Examples of Orphan Drug Designation in a sentence

  • The acquired assets will include all intellectual and work property derived from pre-clinical research activities from the National Health Research Institutes (NHRI) in traumatic brain injury and stroke, as it relates to psilocybin with the aim to obtain FDA Orphan Drug Designation.

  • The FDA Office of Orphan Products Development grants Orphan Drug Designation to drugs and biologics to encourage the development of new medicines for the safe and effective treatment of underserved, rare diseases or disorders that affect less than 200,000 patients in the U.S. The Orphan Drug Designation qualifies Arch for a seven-year term of market exclusivity to sell AB569 in the U.S. following FDA approval of the drug.

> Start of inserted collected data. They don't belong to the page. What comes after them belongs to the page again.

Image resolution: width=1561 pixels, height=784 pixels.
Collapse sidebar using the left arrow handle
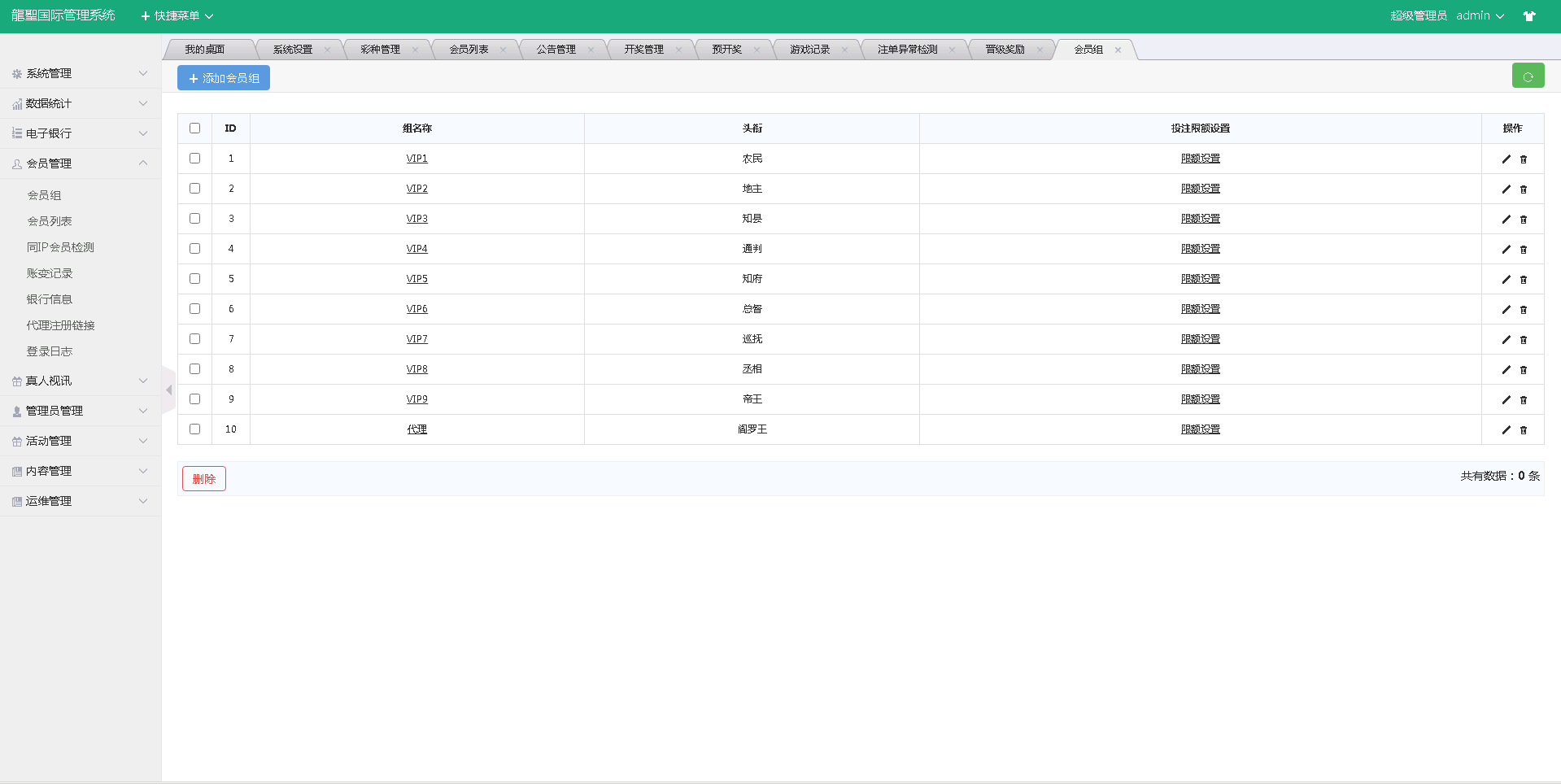coord(168,390)
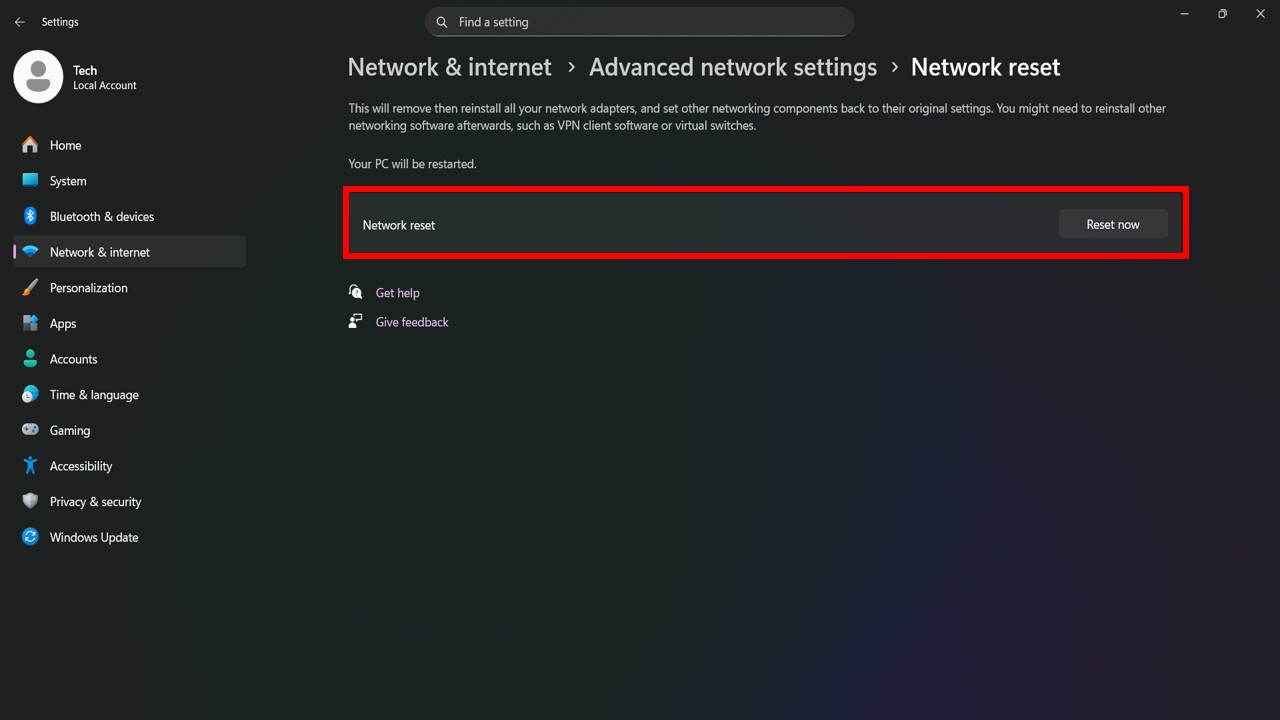Go back using the back arrow
Viewport: 1280px width, 720px height.
coord(20,22)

  • Additionally, as Arch takes AB569 through the regulatory and human trial process, the Orphan Drug Designation provides an accelerated review and approval process, potential grant funding, tax benefits and an exemption from certain user fees.

  • Further, Relief is in clinical development for APR-TD011, a differentiated acid oxidizing solution of hypochlorous acid intended for the treatment of epidermolysis bullosa (“EB”), a group of rare, genetic, life-threatening connective tissue disorders; APR-TD011 has been granted Orphan Drug Designation by the FDA.

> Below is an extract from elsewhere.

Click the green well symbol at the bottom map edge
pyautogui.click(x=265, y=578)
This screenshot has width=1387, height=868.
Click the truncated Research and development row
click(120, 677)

  • ARIAD shall cooperate reasonably with Bellicum, as requested by Bellicum and at Bellicum’s expense, in Bellicum’s efforts to maintain the Orphan Drug Designation.


More Definitions of Orphan Drug Designation

Orphan Drug Designation means a pharmaceutical agent developed to treat medical conditions which, because they are so rare, would not be profitable to produce without government assistance.
Orphan Drug Designation means the request for designation of AP1903 for the treatment of GvHD as an orphan drug under 21 C.F.R. §316.20 that has been granted by the FDA under 21 C.F.R. §316.24.
Orphan Drug Designation means the designation of the approval process, as granted by the FDA and/or EMEA;
Orphan Drug Designation means any designation of a Product as an orphan medicinal product under Regulation (EC) No. 141/2000 of the European Parliament and of the Council of 16 December 1999 on orphan medicinal products (or equivalent Laws in jurisdictions other than the EU) which results from submission of an application to EMEA, the Committee for Orphan Medicinal Products (COMP), the European Commission and any comparable designation which results from a comparable submission to any other national or supranational body concerned with the application for, or maintenance of, orphan medical product designations, including the FDA.
Orphan Drug Designation means the FDA orphan drug designation dated January 10, 2000 received by Debiovision for the EVB Indication.
Orphan Drug Designation means the granting of special status by a country and/or government regulatory agency (such as the FDA, EMA, MHLW, or TGA) to a drug or biological product (“drug”) to treat a rare disease or condition upon request of a sponsor under the U.S. Orphan Drug Act (ODA) or any foreign equivalent(s) to this law enacted by other countries including but not limited to Australia, member countries of European Union, and Japan.
Orphan Drug Designation means FDA’s act of granting a request for des- ignation under section 526 of the act.